My first invitation to the show was for the Get Better (official name of Wednesday shows) session of July 13, 2005. It was an interesting discussion on how to overcome fear, and if you saw that show you would have thought that myself and Niyi Adesanya had met before that day — not true. I walked into the NTA studio and noticed two other young men waiting for the recording to start — Uju (author of a number of books, including “In the Words of Pat Utomi”, etc) and Niyi Adesanya (who I’ve come to know as the de-facto authority on Leadership issues in our generation). After the show, a number of friends called to confirm how important the discussions was — and a few others sent eMails to ask further questions. Sometime in August 2005, I was invited again for a show (aired on August 31) that deliberately focused on the possible role of ICTs in personal development. Funmi Iyanda was not the host, but Peju did a great job that once again underscores the need for institutionalising processes.

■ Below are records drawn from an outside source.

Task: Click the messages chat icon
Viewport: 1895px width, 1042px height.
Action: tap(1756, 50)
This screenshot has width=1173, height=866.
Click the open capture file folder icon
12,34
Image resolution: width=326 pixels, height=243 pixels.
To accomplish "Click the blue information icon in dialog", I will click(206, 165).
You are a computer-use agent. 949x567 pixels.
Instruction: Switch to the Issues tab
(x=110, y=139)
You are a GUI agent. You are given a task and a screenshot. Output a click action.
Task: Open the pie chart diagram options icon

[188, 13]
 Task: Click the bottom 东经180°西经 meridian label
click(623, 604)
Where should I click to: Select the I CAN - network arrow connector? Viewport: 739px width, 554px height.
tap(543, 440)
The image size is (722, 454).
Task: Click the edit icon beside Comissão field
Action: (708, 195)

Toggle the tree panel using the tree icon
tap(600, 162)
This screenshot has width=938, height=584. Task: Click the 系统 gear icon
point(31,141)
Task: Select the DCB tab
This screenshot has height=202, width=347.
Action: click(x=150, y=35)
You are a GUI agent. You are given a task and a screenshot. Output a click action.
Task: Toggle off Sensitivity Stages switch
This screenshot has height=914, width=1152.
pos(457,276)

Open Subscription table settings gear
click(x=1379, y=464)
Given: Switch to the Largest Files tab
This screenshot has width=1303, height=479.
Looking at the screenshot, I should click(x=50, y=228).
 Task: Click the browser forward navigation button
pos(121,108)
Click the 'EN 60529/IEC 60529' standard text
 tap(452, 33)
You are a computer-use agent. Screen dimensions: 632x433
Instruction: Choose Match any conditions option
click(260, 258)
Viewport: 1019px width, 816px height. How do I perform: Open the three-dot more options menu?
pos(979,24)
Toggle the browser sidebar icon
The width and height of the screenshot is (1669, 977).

A few days ago, I was having a post-event lunch with the organisers of a seminar at the Federal Polythecnic (Ado Ekiti) — where I’d spoken on the theme, Don’t Stop! Exemplary Leadership through Continued and Result-Oriented Personal Development. My phone rang, and it was the FI (as Funmi Iyanda was foindly called while getting ready for the February 1 show) team again. This time, they wanted me to discuss hope. This becomes necessary, especially following the previous weeks discussion that saw a few young people asking questions about hope in the midst of darkness. Recorded on the last day of January and aired on the first day of February, the show was another interesting session — and it also featured Jerome (a counsellor). Beginning with the fact that frustration should not be seen as a final destination but an opportunity to recognize that you are dissatisfied with the present status (and plot a move-on strategy), I tried to paint a picture for other young people. My major assertion was that, “each one of us must be responsible for the success — or otherwise — of our lives. If you fail in the days of adversity, its not because you went to the wrong school, were born into the wrong family, or any other excuse, it is because your strength is small… when it is darkest, it is another opportunity for even little light to shine!”
There were some amazing thoughts that flowed from Funmi (herself), Jerome, and the audience. I must confess that I was literally tripped when I logged on to Funmi Iyanda’s website on February 1 and saw that the day’s show had been archived (text and a few images). The fact that Funmi has taken the all-important work online shows the relevance of her tasks to this Net-Generation. The focus on mentorship, values, hard work and fulfilment are spelt out on the website. Radiating quality, and revealing depth of content, the New Dawn with Funmi website (www.newdawnwithfunmi.com) is a favourite destination for young people who are with me on the journey of personal development, nation building, regional cooperation and global participation!